Sarah was no longer allowed to kiss Eliza. In fact, she was not allowed to touch her. Whenever she approached her, Eliza made an angry groaning sound and pushed her away. It was as if she had decided that she could not risk needing anyone ever again.
Deep in the night, Sarah sneaked into Eliza’s room and kissed her head, her neck, her arms, her touch illicit, unwanted, but not, she believed, unneeded. Their love had gone underground. She called Deirdre Gerard to describe this latest development.
“Was she a physically affectionate child before this happened?” Deirdre asked.
“Yes,” Sarah replied. She remembered how Eliza used to crawl onto her lap every morning for what they called a “love fest,” how when Sarah told her, “I love you this much,” widening her arms, Eliza widened hers more and said, “I love you this much,” each trying to outdo the other until Eliza finally proclaimed triumphantly, “I infinity love you.” Was that child gone for good?
“Tell Eliza she has to let you kiss her,” Deirdre recommended, “but let her decide when and for how long, five seconds, ten. Tell her you’ll give her a gold star every time you kiss her and agree on a reward at the end of the week, a toy she wants, an ice cream sundae.”
This is what it had come to, then, bribing her daughter, coercing her into accepting love again.
“If that doesn’t work, we’ll try something else,” Deirdre assured her.

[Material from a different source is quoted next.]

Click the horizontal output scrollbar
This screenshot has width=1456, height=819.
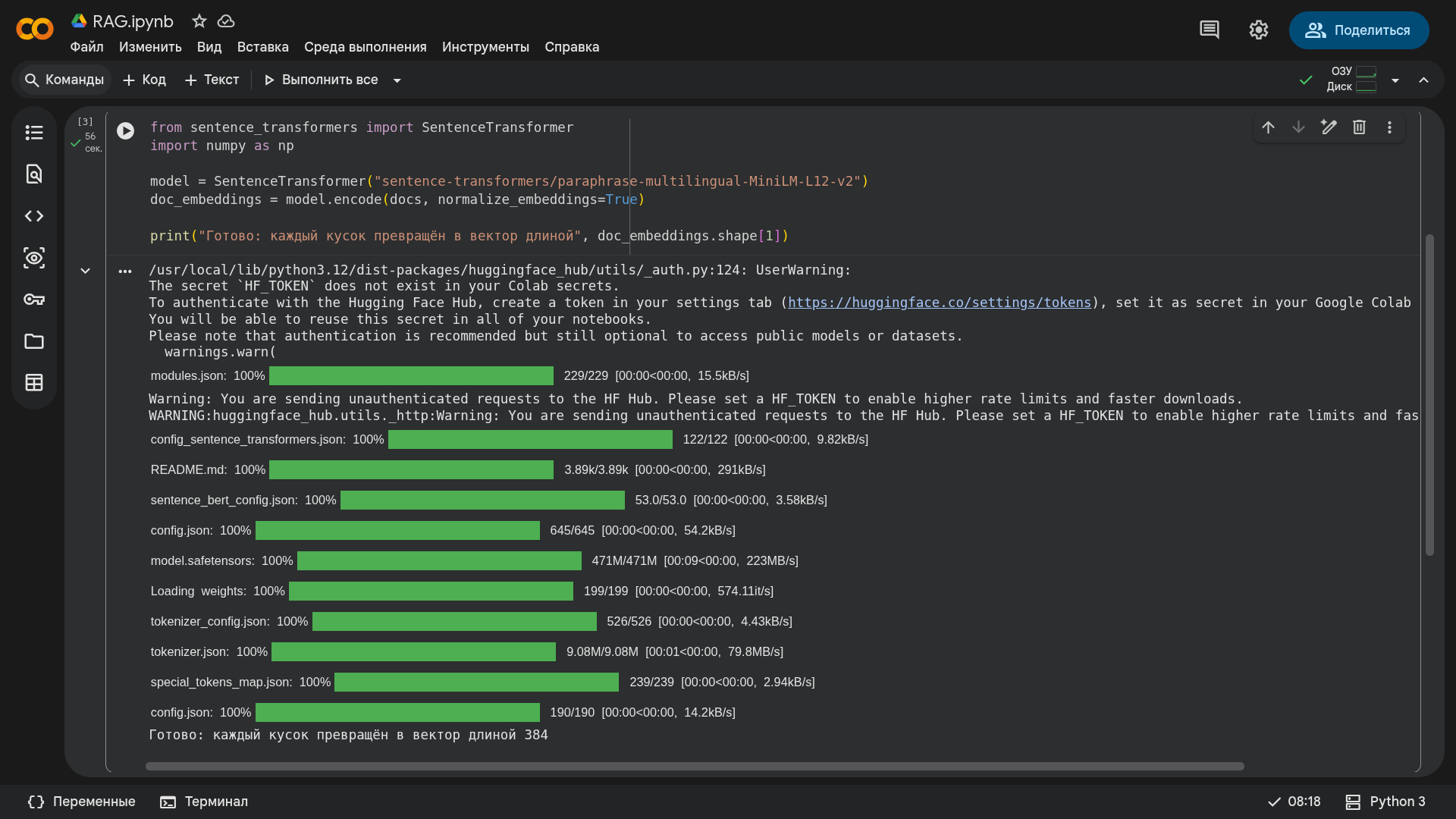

Sarah agreed to try it and report back.
The gold star system was not an overwhelming success, but she accidentally discovered another way to hold on to Eliza. Two nights later, they were watching a documentary on dinosaurs that turned suddenly scary, all gaping jaws and enormous teeth. Slowly, wordlessly, Eliza crept closer to Sarah, their thighs touching, a thin stream of warmth between them. As the dinosaurs grew more ominous, Eliza slid onto her mother’s lap. Sarah carefully wrapped her arms around her, hoping that if neither of them acknowledged it, it could not be rejected.
Sarah rented scary movies every night for the rest of the week.